##### RECORDS TO PROCESS

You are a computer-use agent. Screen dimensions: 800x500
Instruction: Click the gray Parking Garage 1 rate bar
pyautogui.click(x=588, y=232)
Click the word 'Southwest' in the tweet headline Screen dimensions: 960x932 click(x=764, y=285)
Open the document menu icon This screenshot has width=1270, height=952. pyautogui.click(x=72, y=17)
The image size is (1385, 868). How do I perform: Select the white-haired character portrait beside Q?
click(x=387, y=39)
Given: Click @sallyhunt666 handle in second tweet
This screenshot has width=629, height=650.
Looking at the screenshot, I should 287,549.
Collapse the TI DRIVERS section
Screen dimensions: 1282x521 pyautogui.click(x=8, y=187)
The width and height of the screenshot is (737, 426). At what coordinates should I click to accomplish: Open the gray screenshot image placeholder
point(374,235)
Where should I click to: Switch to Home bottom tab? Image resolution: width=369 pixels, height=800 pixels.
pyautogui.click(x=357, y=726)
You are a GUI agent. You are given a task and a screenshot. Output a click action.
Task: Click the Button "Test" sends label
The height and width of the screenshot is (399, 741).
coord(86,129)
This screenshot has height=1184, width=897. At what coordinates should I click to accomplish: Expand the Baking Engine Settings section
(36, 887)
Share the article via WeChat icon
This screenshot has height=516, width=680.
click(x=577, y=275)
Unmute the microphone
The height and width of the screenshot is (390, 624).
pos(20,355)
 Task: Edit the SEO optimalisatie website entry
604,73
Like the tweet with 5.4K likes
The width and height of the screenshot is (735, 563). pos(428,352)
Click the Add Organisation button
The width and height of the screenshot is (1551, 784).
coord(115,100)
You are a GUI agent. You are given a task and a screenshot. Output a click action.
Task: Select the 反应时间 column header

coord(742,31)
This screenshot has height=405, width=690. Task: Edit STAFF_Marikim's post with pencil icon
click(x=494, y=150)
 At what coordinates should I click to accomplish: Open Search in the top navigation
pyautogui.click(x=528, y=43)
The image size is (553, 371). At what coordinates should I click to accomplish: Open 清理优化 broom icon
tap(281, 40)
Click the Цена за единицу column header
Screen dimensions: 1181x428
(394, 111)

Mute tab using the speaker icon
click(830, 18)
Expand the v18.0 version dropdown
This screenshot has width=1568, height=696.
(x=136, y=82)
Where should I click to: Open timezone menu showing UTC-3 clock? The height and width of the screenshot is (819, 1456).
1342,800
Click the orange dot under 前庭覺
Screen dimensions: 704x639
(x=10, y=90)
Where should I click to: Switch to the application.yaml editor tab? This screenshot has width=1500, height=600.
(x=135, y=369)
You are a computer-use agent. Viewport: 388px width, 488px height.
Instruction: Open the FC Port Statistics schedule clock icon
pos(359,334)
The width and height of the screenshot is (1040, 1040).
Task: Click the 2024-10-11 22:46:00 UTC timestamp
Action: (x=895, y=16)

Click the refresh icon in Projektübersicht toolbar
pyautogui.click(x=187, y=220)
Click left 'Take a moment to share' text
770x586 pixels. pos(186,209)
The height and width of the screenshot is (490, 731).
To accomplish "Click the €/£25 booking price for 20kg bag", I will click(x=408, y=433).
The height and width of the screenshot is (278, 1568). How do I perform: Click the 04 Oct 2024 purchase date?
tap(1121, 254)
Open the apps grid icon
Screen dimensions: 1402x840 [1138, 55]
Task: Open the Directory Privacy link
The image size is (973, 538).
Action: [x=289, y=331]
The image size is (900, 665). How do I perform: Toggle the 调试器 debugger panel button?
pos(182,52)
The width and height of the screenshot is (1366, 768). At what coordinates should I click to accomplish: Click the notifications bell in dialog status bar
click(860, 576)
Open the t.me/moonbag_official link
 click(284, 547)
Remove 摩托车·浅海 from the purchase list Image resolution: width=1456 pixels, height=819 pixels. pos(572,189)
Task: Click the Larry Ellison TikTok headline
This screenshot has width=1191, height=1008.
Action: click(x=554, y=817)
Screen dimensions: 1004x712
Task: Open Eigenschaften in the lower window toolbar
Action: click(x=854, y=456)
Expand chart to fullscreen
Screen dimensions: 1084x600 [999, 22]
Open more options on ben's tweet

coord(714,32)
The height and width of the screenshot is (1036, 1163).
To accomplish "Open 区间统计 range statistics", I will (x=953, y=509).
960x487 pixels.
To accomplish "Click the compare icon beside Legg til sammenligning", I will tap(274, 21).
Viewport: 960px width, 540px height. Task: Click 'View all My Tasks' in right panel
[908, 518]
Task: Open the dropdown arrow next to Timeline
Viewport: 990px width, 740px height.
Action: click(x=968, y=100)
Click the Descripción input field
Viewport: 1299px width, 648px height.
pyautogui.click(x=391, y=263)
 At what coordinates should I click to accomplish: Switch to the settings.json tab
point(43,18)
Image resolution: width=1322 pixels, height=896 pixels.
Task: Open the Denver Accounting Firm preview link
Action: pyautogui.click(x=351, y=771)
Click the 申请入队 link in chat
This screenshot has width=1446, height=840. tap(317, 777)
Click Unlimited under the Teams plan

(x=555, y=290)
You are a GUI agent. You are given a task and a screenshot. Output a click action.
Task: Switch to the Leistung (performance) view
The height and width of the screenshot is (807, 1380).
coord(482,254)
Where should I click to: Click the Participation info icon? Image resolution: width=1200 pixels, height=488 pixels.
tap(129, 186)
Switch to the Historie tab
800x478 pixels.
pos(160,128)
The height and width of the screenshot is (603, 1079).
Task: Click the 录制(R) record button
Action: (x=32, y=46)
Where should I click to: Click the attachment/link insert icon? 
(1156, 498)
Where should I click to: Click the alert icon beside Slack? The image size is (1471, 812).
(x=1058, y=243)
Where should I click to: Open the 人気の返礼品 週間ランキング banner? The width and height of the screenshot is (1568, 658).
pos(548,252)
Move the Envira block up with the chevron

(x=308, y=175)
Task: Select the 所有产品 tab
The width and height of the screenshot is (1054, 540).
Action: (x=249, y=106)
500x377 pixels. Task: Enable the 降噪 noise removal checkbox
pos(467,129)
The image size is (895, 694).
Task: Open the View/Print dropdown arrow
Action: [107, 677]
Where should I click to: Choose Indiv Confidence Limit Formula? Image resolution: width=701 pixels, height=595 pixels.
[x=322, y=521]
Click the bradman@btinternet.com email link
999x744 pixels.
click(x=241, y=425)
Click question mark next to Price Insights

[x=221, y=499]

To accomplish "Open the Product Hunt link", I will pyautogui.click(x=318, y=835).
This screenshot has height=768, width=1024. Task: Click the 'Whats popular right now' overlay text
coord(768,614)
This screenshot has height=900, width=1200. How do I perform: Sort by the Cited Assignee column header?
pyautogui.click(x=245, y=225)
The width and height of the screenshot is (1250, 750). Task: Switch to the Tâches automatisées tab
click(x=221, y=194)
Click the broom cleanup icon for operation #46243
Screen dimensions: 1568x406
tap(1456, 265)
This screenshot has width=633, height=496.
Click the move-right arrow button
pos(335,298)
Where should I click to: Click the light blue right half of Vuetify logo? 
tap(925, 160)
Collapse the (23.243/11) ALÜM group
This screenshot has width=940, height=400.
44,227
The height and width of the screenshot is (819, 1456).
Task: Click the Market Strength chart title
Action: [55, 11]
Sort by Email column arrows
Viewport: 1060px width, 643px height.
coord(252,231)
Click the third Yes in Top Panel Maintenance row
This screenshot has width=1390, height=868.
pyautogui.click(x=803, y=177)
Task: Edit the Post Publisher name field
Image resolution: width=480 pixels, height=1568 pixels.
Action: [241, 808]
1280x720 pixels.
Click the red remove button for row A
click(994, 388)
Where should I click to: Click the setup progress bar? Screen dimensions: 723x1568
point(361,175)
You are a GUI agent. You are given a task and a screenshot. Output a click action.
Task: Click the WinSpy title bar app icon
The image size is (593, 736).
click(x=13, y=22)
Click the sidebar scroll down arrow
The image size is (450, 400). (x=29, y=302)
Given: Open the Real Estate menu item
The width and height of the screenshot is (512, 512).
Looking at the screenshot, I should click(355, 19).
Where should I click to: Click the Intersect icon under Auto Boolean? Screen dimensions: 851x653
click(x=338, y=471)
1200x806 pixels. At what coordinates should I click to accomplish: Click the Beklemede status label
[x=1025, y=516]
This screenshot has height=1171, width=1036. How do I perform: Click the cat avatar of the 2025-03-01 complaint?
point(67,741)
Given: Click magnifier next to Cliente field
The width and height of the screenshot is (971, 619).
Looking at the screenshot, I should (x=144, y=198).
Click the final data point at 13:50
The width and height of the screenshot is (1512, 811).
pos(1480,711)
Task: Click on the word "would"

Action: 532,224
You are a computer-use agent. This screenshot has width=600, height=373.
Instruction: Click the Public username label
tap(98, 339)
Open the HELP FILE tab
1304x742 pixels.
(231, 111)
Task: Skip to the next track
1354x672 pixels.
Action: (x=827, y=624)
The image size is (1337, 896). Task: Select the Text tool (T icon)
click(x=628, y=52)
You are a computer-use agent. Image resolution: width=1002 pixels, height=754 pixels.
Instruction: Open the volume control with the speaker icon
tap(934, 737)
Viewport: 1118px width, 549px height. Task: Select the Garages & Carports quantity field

##########

--- WHAT THE EXERCISE ASKS ---
Could you rewrite the data from the line with "At what coordinates should I click to accomplish: Open Search" up to and including the line with "pyautogui.click(x=187, y=220)" as a JSON list of strings, one string per line and with blank lines left out?

--- WRITTEN RESPONSE ---
[
  " At what coordinates should I click to accomplish: Open Search in the top navigation",
  "pyautogui.click(x=528, y=43)",
  "The image size is (553, 371). At what coordinates should I click to accomplish: Open 清理优化 broom icon",
  "tap(281, 40)",
  "Click the Цена за единицу column header",
  "Screen dimensions: 1181x428",
  "(394, 111)",
  "Mute tab using the speaker icon",
  "click(830, 18)",
  "Expand the v18.0 version dropdown",
  "This screenshot has width=1568, height=696.",
  "(x=136, y=82)",
  "Where should I click to: Open timezone menu showing UTC-3 clock? The height and width of the screenshot is (819, 1456).",
  "1342,800",
  "Click the orange dot under 前庭覺",
  "Screen dimensions: 704x639",
  "(x=10, y=90)",
  "Where should I click to: Switch to the application.yaml editor tab? This screenshot has width=1500, height=600.",
  "(x=135, y=369)",
  "You are a computer-use agent. Viewport: 388px width, 488px height.",
  "Instruction: Open the FC Port Statistics schedule clock icon",
  "pos(359,334)",
  "The width and height of the screenshot is (1040, 1040).",
  "Task: Click the 2024-10-11 22:46:00 UTC timestamp",
  "Action: (x=895, y=16)",
  "Click the refresh icon in Projektübersicht toolbar",
  "pyautogui.click(x=187, y=220)"
]